Imagina que estás en tu casa, en el bar o paseando a tu aire. De repente te sientes extraño, ya que el cuerpo no se adapta a ti. Te notas muy pesado y sin fuerzas. Se te nubla la vista, y estás torpe de movimientos. Para postre, no puedes hablar, no puedes gritar ni chillar. Es demasiado tarde para eso. Aunque depende de la suerte que tengas, porque el bicho raro, de nombre ictus, está matando en segundos todo lo que te ocurre.

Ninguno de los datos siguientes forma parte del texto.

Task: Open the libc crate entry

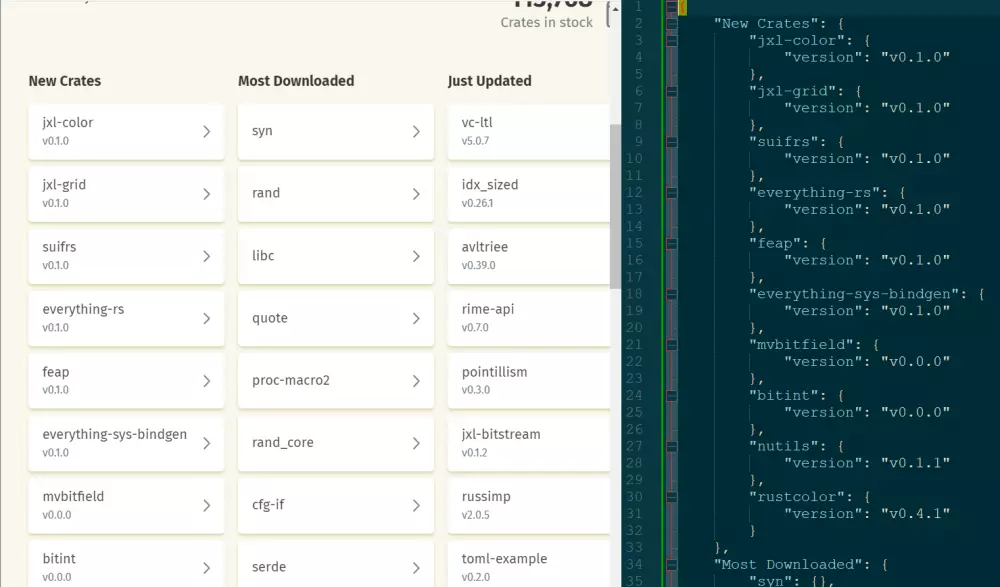Action: pyautogui.click(x=335, y=256)
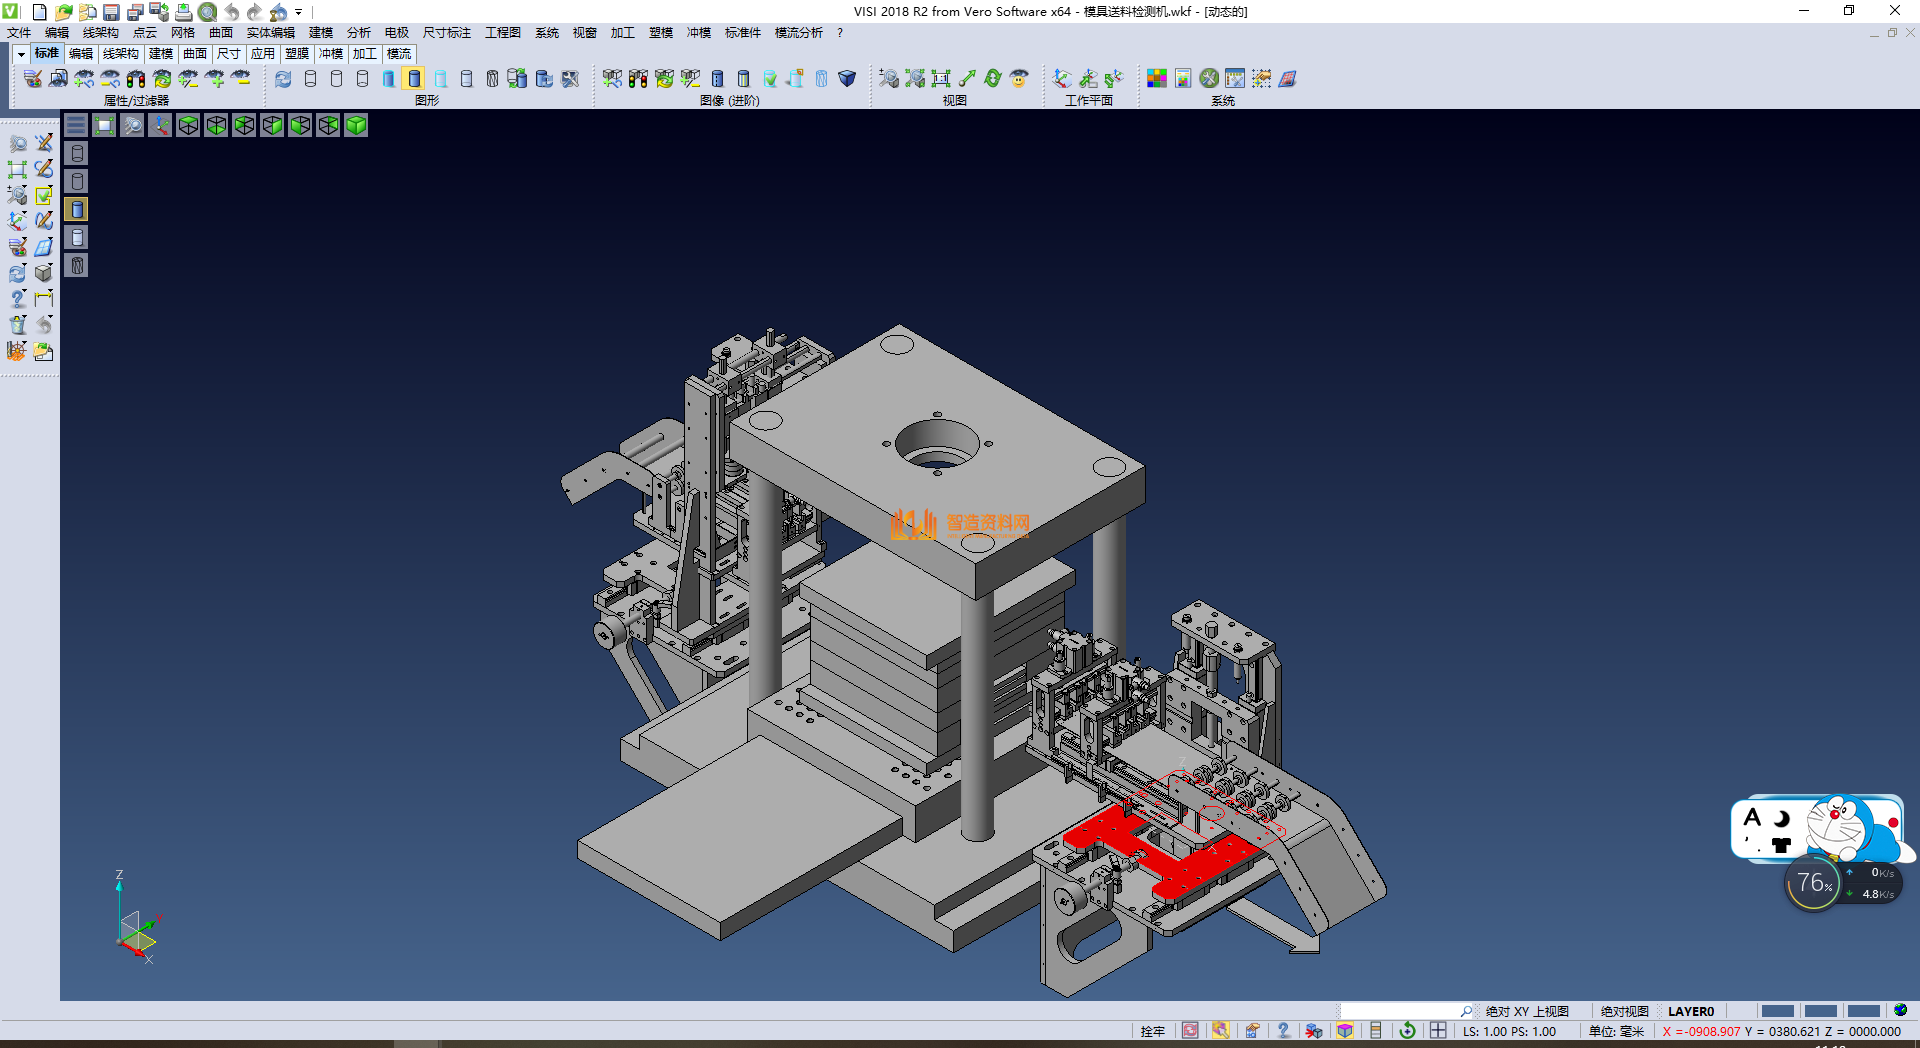
Task: Click the 绝对视图 status bar button
Action: (x=1624, y=1011)
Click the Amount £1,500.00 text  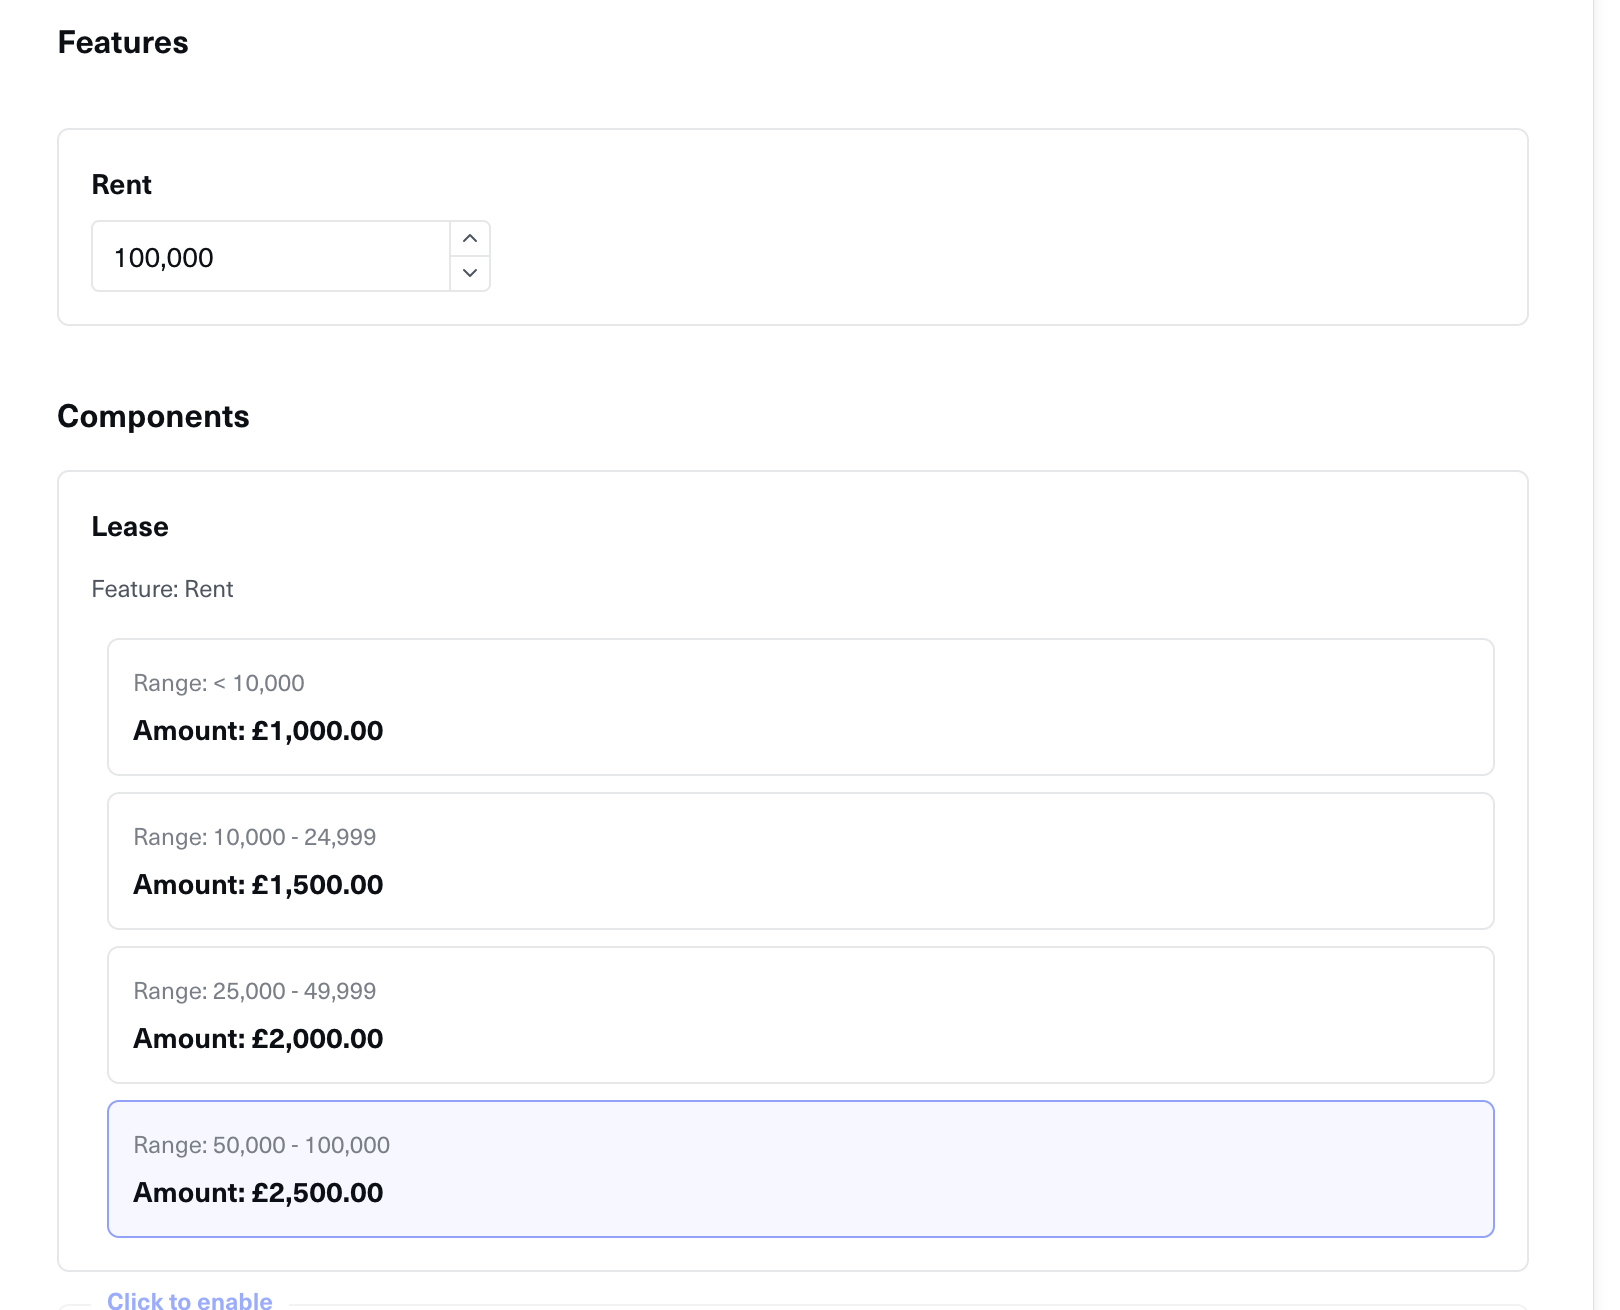[x=258, y=885]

En mi caso, estoy vivo de milagro. En el Hospital de la Ribera los médicos me salvaron la vida. Y claro, también mi familia y los amigos, porque si he aprendido algo con el ictus es que no estamos solos frente a la adversidad. Ahora que me siento a escribir cuatro líneas en el ordenador, estoy dándome cuenta de que, a tres años vista de que me sucediera aquello, sigo cometiendo los errores más habituales, a saber, me como las palabras, apenas recuerdo la ortografía del valenciano, continúo arrastrando el pie a todas horas, no veo la parte derecha y no pillo los chistes picantes, ni siquiera los malos. Pero antes de esto, no hablaba, no escribía, iba en silla de ruedas y no me enteraba de nada cuando veía una película o los amigos discutían de política.

Sin embargo, posteriormente, intuía que mi vida cambiaría para bien. Por algo se empieza, decía en mi interior. Además, me siento más feliz, porque considero que soy un afortunado, un superviviente. Noto los progresos, porque creo en el presente día tras día, y estoy convencido de que puedo desempeñar algunas funciones nuevas para mí. Hablo de convivir entre las personas o trabajar dignamente, con la cabeza alta, sin temor a nada.

Mirad a Ícaro. La leyenda griega dice que se derritió la cera de sus alas con el calor del sol y ello provocó su caída. Pues nada de eso. Sí que voló hacia el infinito para alcanzar su destino. No sé si llegó hasta arriba del todo, pero luchó a base de bien. Y es que los mitos están para cambiar nuestra perspectiva de las cosas y abrir nuevos caminos ante nosotros. Yo prefiero éste.